スポーツを強くする科学の力

スポーツ活動中の負荷を見える化する
スポーツでより高い力を発揮するには、身体にどのような負荷をかけるかが重要です。近年は、GPSやウェアラブルセンサをはじめとする各種測定機器を用いて、走行距離やスピード、ジャンプ回数などを測定し、練習や試合で身体にかかる負荷を数値として把握できるようになりました。さらに、心拍数などの生理的反応や、疲労感・きつさといった心理的反応を通して、その負荷に対する身体の応答も確認できます。こうしたデータを活用することで、選手の状態に合わせた練習方法や体づくりを考える研究が行われています。
成長期選手の負荷を考える
子どもは大人と同じトレーニングをしても、同じように成果が現れるとは限りません。成長期の子どもは体格や運動能力の変化が大きく、同じ年齢でも成長の速さには個人差があります。そのため、成長の状況に応じてトレーニング内容を調整することが求められます。ある研究によると、小学校高学年から中学生のバスケットボール選手では、5人に1人が膝の成長痛を抱えながら競技を続けていました。こうしたスポーツ障害を予防し、競技力を高めるためのトレーニング法が検証されています。
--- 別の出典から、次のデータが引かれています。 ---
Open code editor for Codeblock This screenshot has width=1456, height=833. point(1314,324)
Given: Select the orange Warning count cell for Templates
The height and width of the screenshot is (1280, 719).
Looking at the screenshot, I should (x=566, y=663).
成長の個人差を理解することは、将来の伸びしろを引き出す鍵になります。
子どもに合った体づくり
けがは、主に過剰な力と誤った姿勢や動作が重なることで起こります。バスケットボールの試合では、膝の靱帯(じんたい)が切れてしまうほど大きな力がかかる場面は何度もあります。しかし、安全な姿勢を保つ能力や、筋力を高めることが、けがを予防することにつながります。
子どもたちが健康にスポーツを長く楽しむためには、成長段階や体力レベルに応じて、一人ひとりに合ったトレーニングを行うことが重要です。そうした方法を科学的に明らかにすることで、ジュニアアスリートの健全な成長を促し、スポーツパフォーマンス向上の可能性を広げることにつながります。